Separate bills introduced in the House of Representatives would put the Department of Energy’s Advanced Research Projects Agency–Energy (ARPA-E) branch on the job of helping resolve the long impasse over disposition of the nation’s radioactive waste.
Rep. Frank Lucas (R-Okla.) submitted his “ARPA-E Reauthorization and Reform Act of 2019” on July 23, followed a week later by the “ARPA-E Reauthorization Act of 2019” from Rep. Eddie Bernice Johnson (D-Texas.).
The bills would amend the 2007 America Competes Act, which established ARPA-E to promote development of energy technologies that are not yet ready for commercial investment. That would include revising the 2007 legislation’s language on ARPA-E’s goals.

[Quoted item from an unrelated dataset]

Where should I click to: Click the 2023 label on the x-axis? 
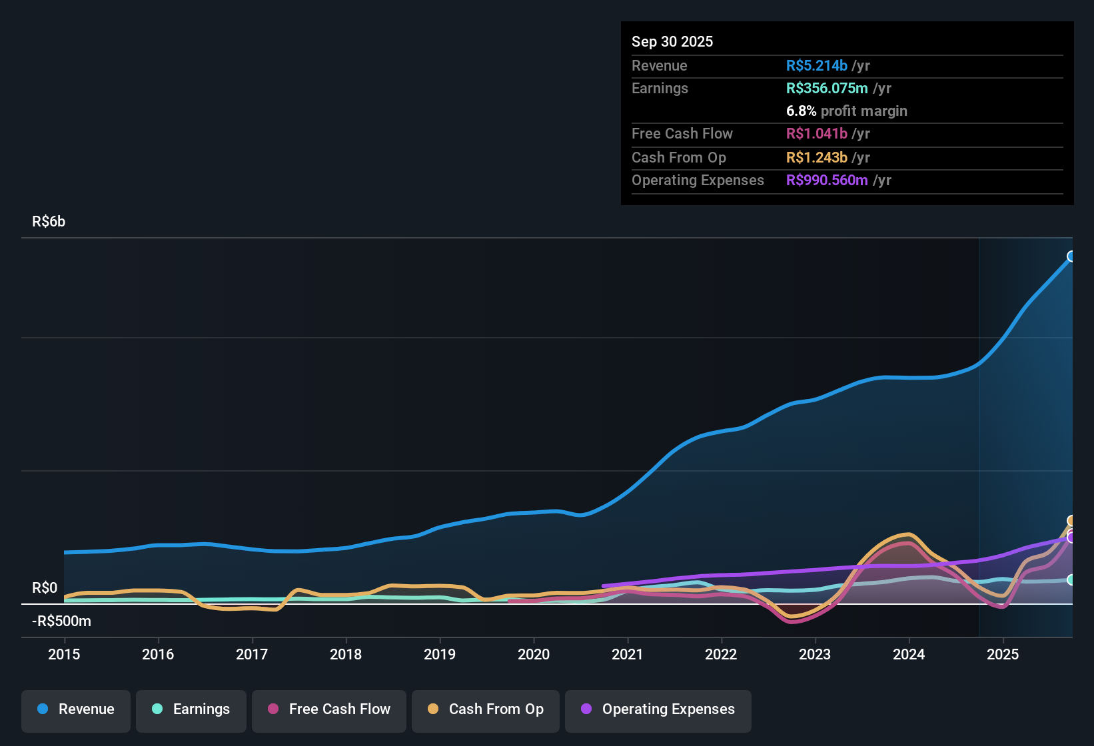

That addition would include an all-new goal for ARPA-E to “provide transformative solutions to improve the management, clean-up, and disposal of radioactive waste and spent nuclear fuel,” according to Johnson’s measure. The wording in Lucas’ bill is nearly identical, except that it cites low-level and high-level radioactive waste along with spent nuclear fuel.
The reauthorization bills were both referred to the House Science, Space, and Technology Committee, where Johnson is chair and Lucas the ranking member.
There was no immediate word from the panel this week on how the lawmakers believe ARPA-E might contribute to nuclear waste management.
The United States today holds about 100,000 metric tons of spent nuclear power fuel and high-level radioactive waste, spread across dozens of commercial and government sites around the nation. The federal government has sought for decades to find a permanent disposal site for the waste, with minimal success.
Congress in 1982 put the Department of Energy in charge of disposal. However, the agency still has not secured a license to build and operate a repository at its selected location under Yucca Mountain in Nevada. The Obama administration defunded the proceeding in 2010 and the Trump administration has not yet persuaded Congress to appropriate any money to resume licensing.